En recientes declaraciones, la siempre polémica jefa del Comando Sur de EE.UU., general Laura Richardson, reiteró su preocupación por la presencia de Rusia y China en Latinoamérica, región que ya antes había denominado como su “patio trasero”. “Creo firmemente que necesitamos un ‘Plan Marshall’ para la región, o una ley de recuperación económica como la de 1948, pero en 2024, 2025”, aseguró, poniendo de manifiesto un plan que hace décadas ya se conocía: “ayudar” a países en crisis para luego quitarles soberanía y, con ello, servirse de ellos a través de sus recursos naturales, situación geopolítica u otro elemento de interés.
Sin embargo, esta injerencia en gobiernos de otros países es permanente, pero camuflada de muchas formas, una de ellas el LEAF, coalición mundial encargada a detener la deforestación para el 2030. Esta forma del “Plan Marshall”, recibida con los brazos abiertos por muchos gobiernos, entre ellos Bolivia, se presenta como importantes desembolsos económicos destinados a la conservación de bosques tropicales, un loable objetivo.

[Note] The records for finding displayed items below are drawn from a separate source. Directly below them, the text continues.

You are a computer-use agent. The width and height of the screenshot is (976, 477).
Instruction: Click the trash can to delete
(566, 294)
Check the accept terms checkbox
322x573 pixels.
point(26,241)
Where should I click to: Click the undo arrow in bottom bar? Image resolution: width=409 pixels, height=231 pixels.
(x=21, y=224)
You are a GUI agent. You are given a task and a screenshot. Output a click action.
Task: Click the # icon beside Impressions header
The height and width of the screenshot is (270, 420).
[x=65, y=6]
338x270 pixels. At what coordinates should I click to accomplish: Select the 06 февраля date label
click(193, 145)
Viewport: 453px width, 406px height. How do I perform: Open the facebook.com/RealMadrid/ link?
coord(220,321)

La controvertida encargada de negocios estadounidense, Debra Hevia, publicó recientemente en las redes sociales de la embajada: “Aplaudimos a Bolivia por unirse a la coalición LEAF, que tiene el potencial de desbloquear $87 millones en fondos para combatir la deforestación y el cambio climático”.

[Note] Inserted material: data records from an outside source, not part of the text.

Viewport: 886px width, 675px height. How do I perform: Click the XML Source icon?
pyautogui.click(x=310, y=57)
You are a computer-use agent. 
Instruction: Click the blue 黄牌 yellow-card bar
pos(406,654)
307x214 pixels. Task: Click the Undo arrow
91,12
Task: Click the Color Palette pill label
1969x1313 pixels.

Pero ¿Qué está detrás de este aparente acto en bien de la naturaleza y los países en desarrollo? Con el financiamiento de proyectos, el préstamo de divisas, la donación de alimentos e insumos, y otras acciones, se pretende crear cierto nivel de dependencia a la vez que se tiene una excusa para fiscalizar el proceder del país beneficiario.
Pese a su inofensiva apariencia, el LEAF fue cuestionado porque solo beneficia a jurisdicciones nacionales o subnacionales, dejando de lado a los pueblos indígenas y a las comunidades locales. Asimismo, las instituciones y los gobiernos que conforman la coalición LEAF son polémicas (entre ellas están BlackRock, Amazon, Nestlé o Bayer), pues se trata de empresas transnacionales que, a través de la “donación” de grandes cantidades de dinero, estarían limpiando su imagen ambiental. En otras palabras, estarían pagando por el derecho a contaminar. Esta participación económica también proporcionaría a los financiadores la oportunidad de aprovecharse de los bosques de otros países.

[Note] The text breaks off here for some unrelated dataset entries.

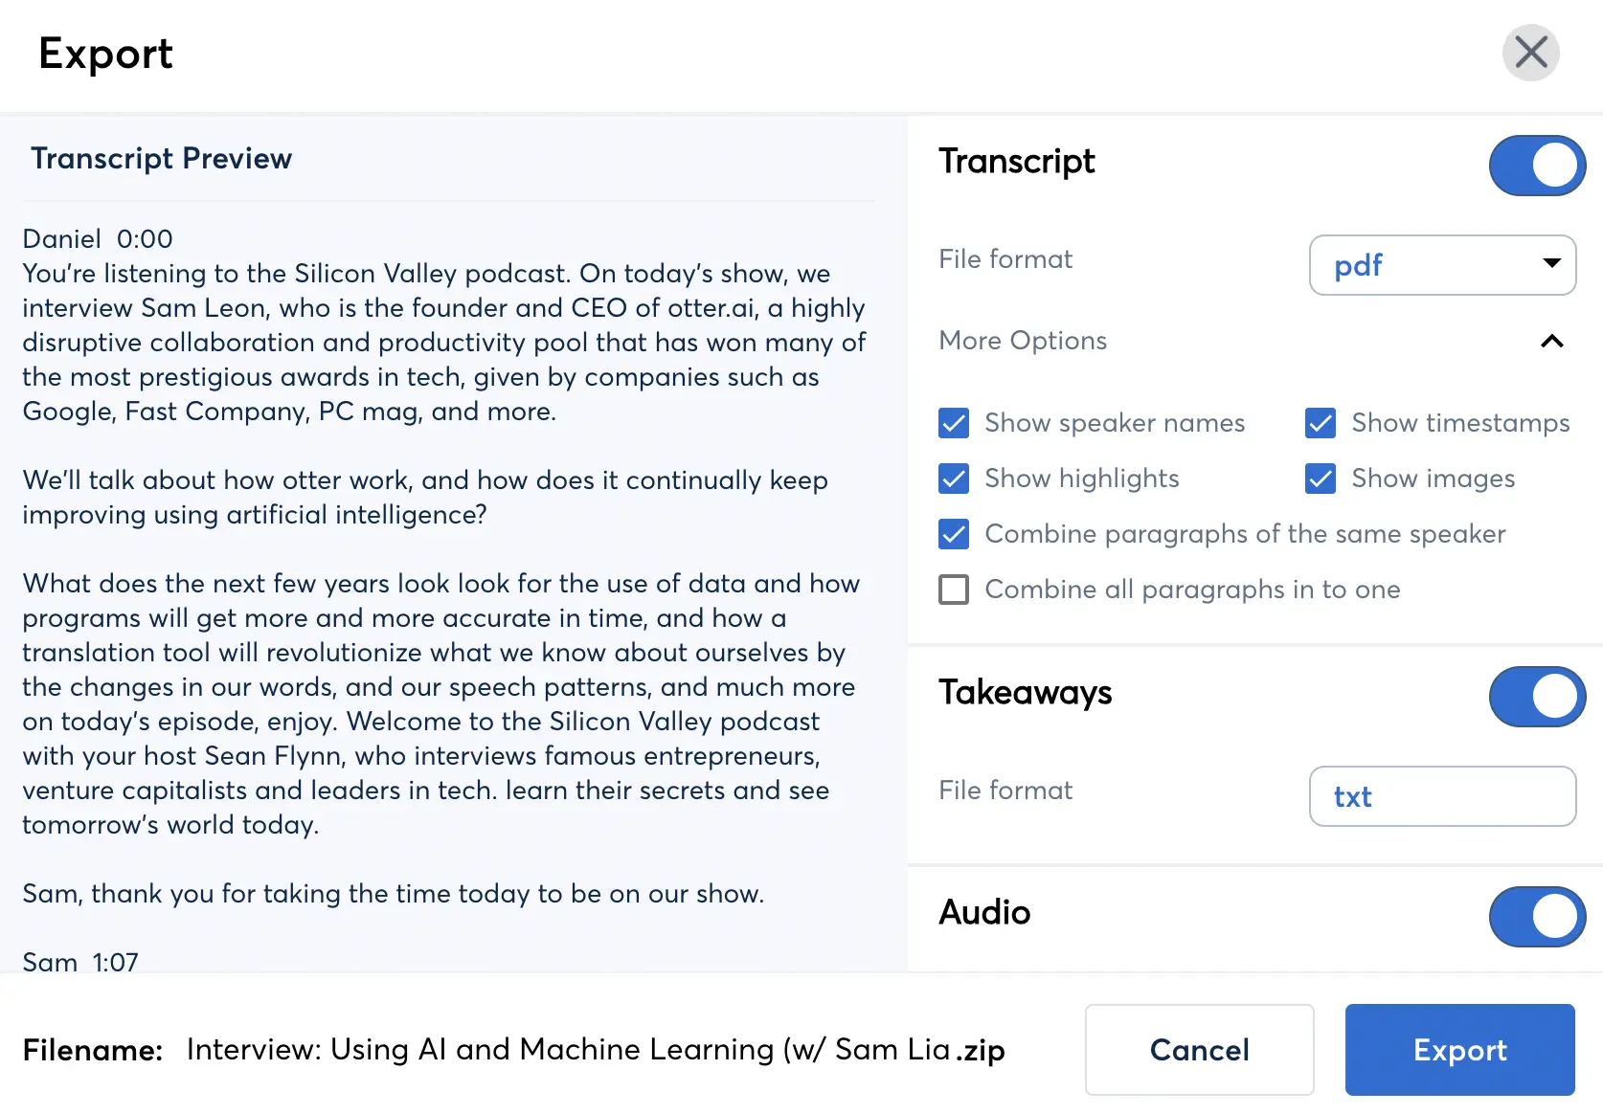Image resolution: width=1603 pixels, height=1114 pixels.
Task: Uncheck Show images
Action: [x=1320, y=479]
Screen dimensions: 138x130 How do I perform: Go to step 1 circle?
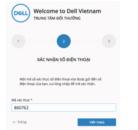point(18,41)
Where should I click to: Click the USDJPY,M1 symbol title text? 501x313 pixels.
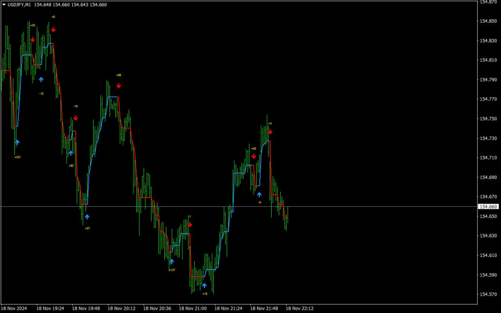[19, 5]
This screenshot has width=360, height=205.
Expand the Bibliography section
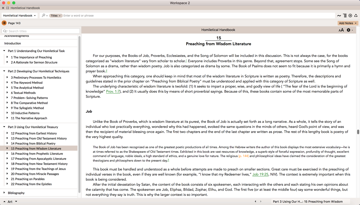[x=4, y=193]
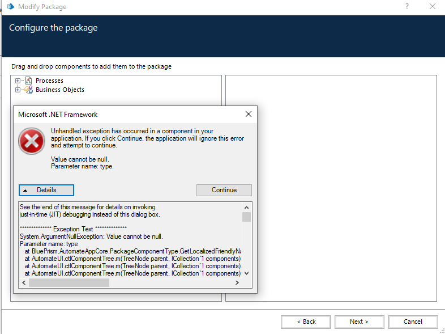This screenshot has height=334, width=445.
Task: Expand the Processes tree node
Action: coord(18,81)
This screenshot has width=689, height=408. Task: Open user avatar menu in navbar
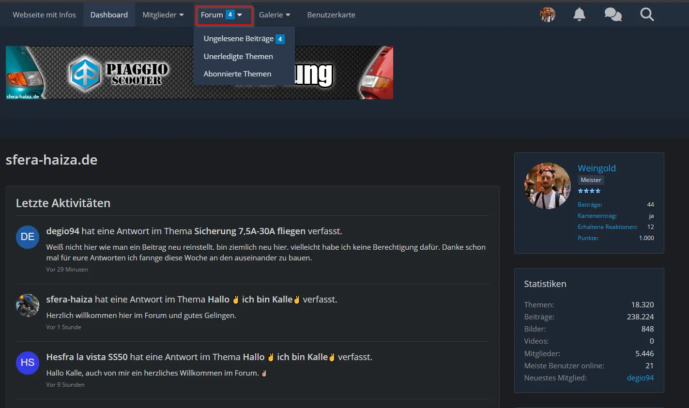[548, 15]
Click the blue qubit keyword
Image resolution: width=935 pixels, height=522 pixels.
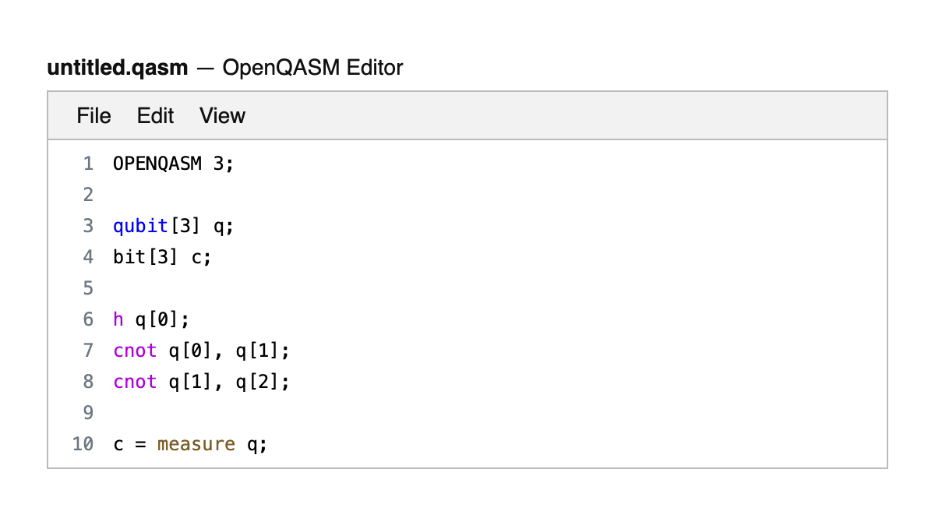pyautogui.click(x=140, y=226)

Usar organizaciones ambientalistas como pantalla para financiar la injerencia en regiones de su interés es un modo recurrente en el que actúa Estados Unidos. En Bolivia, colabora con agentes a su servicio a través de fundaciones ambientalistas, por ejemplo, el “Rincón de la Victoria”, en el caso del político Virginio Lema, y la fundación Jucumari, en el caso de la “activista” Jhanisse Vaca.
Este y otros modos se da Estados Unidos para ponerles la moneda en la mano a los incautos países que son de su interés, pues está buscando recuperar su poder frente a un mundo multipolar, a través del poder del dinero y el avance de la derecha en el mundo.